Amazing story of self-made billionaire, Michael Bloomberg

With a fortune of $52.8bn, Michael Bloomberg, 76, is the 11th richest person in the world, according to the 2018 list of Forbes’ world’s billionaires.

The founder of Bloomberg LP and Bloomberg Philanthropies, Bloomberg was the 108th mayor of New York City, the United States, and served for three terms.

Born in Boston, Massachusetts, on February 14, 1942 and raised in a middle class home in Medford, Bloomberg attended Johns Hopkins University, where he paid his tuition by taking out loans and working as a parking lot attendant.

After college, he attended Harvard Business School and in 1966 was hired by a Wall Street firm, Salomon Brothers, for an entry-level job.

Not wanting to be an average person, Bloomberg quickly rose through the ranks at Salomon, overseeing equity trading and sales before heading up the firm’s information systems.

When Salomon was acquired in 1981, he was fired from the firm, with a severance cheque to the tune of $10m.
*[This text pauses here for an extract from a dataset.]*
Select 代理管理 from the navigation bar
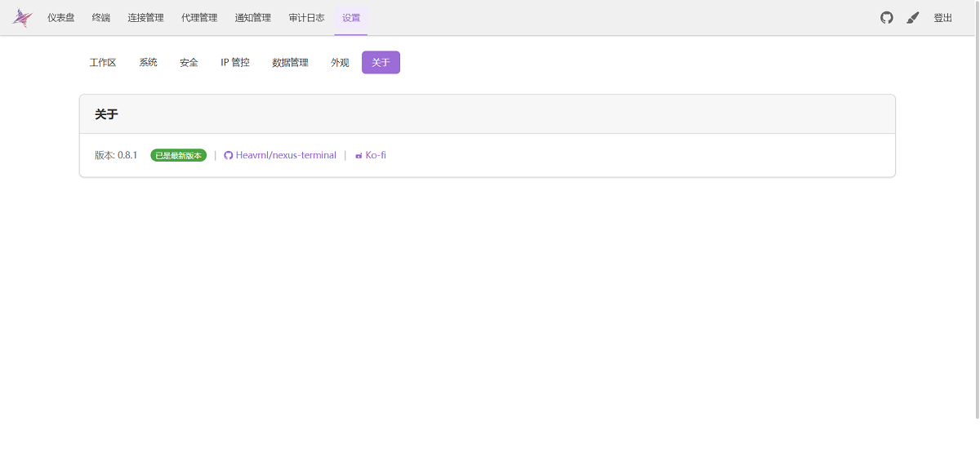 pyautogui.click(x=199, y=18)
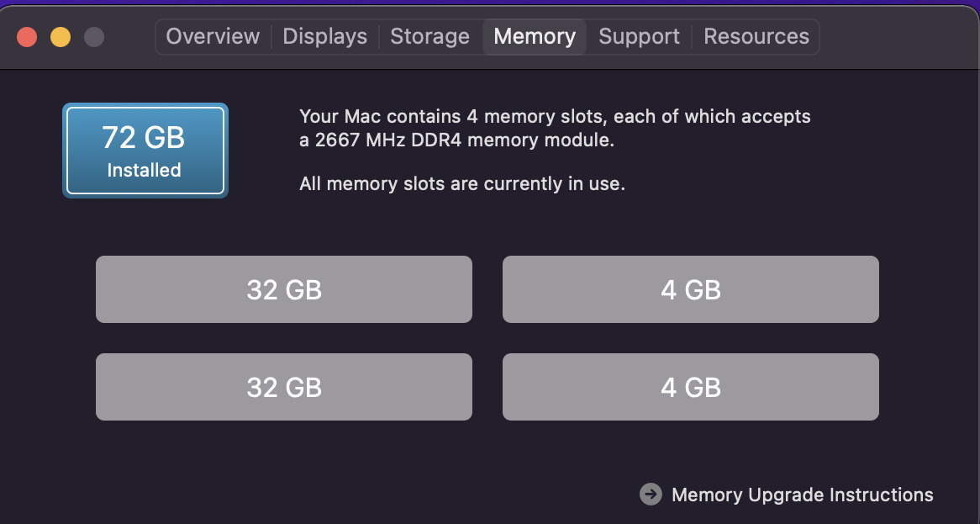Select the lower 32 GB memory slot

point(284,387)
With the vision of having an information technology company that would bring transparency and efficiency to the buying and selling of financial securities, he set up his own company in a room, called Innovative Market Solutions.

The company aimed to make it easier for traders to wade through data and eventually debuted the Bloomberg Terminal (first known as the MarketMaster terminal).
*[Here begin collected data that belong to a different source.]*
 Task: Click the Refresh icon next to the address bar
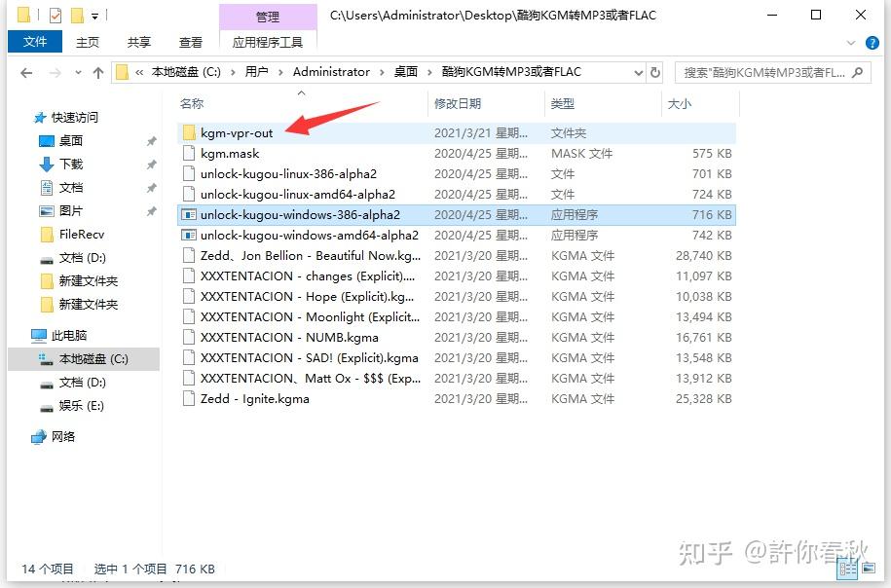click(x=653, y=71)
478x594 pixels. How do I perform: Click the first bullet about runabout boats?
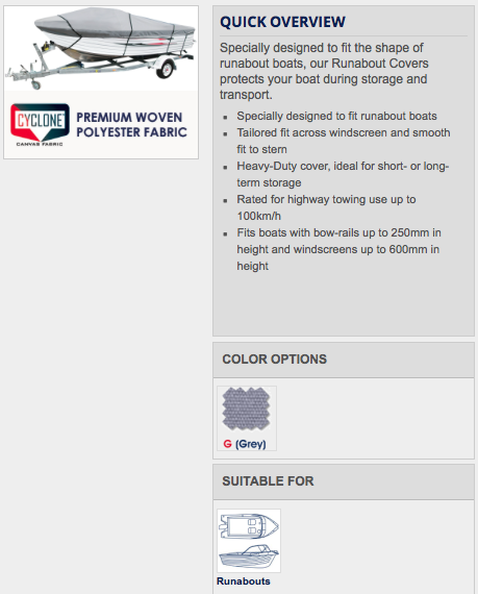coord(337,116)
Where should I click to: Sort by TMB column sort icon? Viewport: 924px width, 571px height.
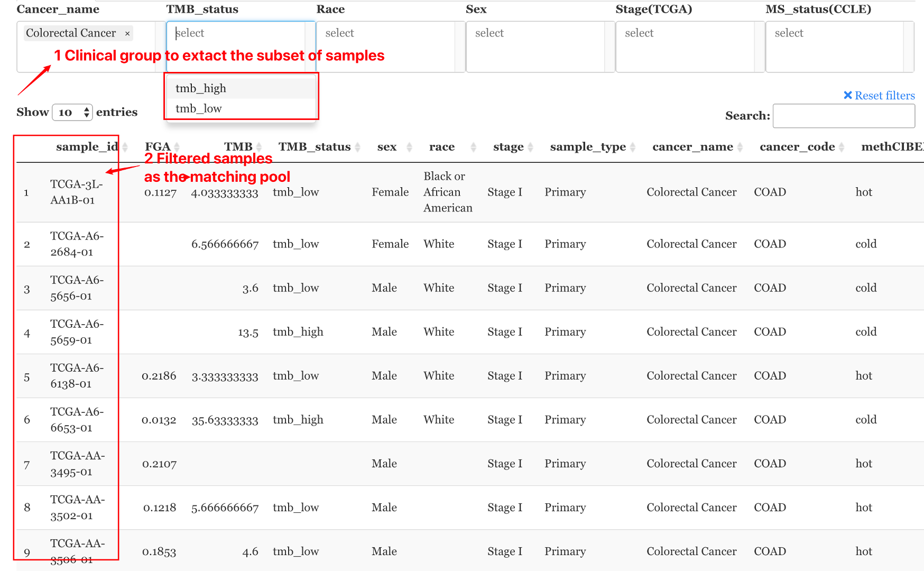coord(259,147)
A bigger company, Merrill Lynch, thereafter purchased 22 of those terminals, investing $30m in the company.

The company, renamed Bloomberg LP, became widely successful throughout the ‘80s and was worth $2bn by 1989.
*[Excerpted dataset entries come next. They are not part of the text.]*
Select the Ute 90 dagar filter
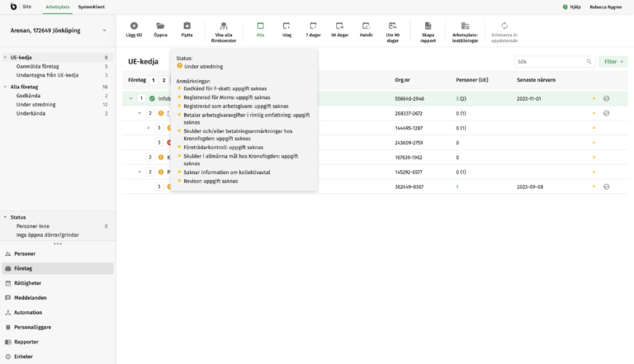The width and height of the screenshot is (634, 364). [x=392, y=26]
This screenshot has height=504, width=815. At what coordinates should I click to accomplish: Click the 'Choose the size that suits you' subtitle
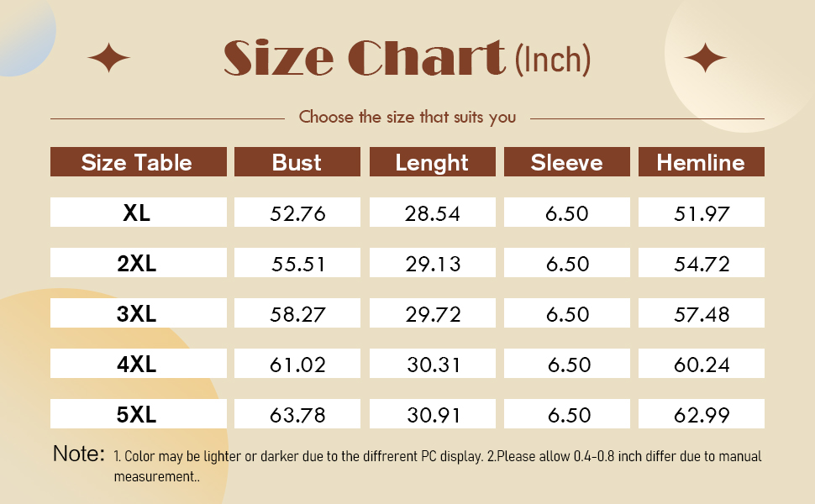(407, 117)
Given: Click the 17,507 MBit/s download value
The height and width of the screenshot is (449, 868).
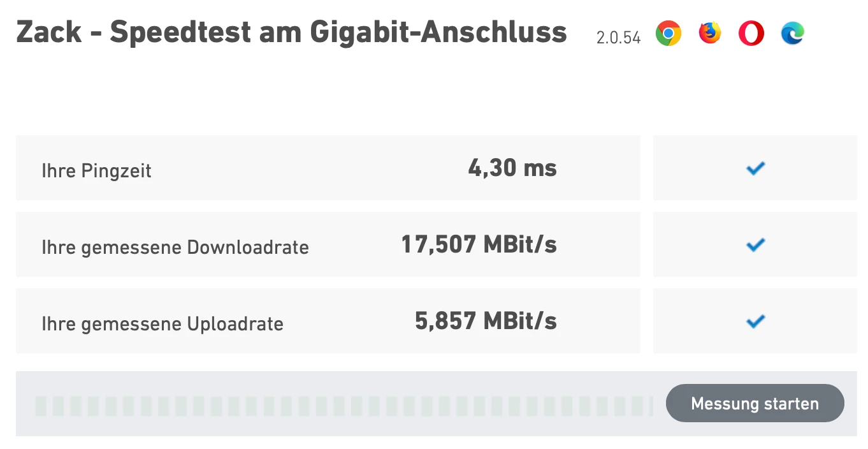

Eventually, Bloomberg began branching out into other forms of media, including Bloomberg News and Bloomberg TV.

Today, Bloomberg LP is a global company that has more than 15,500 employees and offices in 73 countries around the world.

In 2001, Bloomberg decided to enter the world of politics and ran for mayor of New York City as a Republican. He won and took office in 2002, where he helped rebuild the city in the aftermath of the 9/11 attacks.

Already a billionaire, Bloomberg collected only $1 a year throughout his 12 years as the mayor, while still doling out $650m of his own money along the way.

During his tenure as mayor (2002 to 2013), Bloomberg brought his innovation-driven approach to city government. He turned around a broken public school system by raising standards and holding schools accountable for success.

He spurred economic growth and recorded levels of job creation by revitalising old industrial areas, spurring entrepreneurship, supporting small businesses, and strengthening key industries, including new media, film and television, bio-science, technology, and tourism.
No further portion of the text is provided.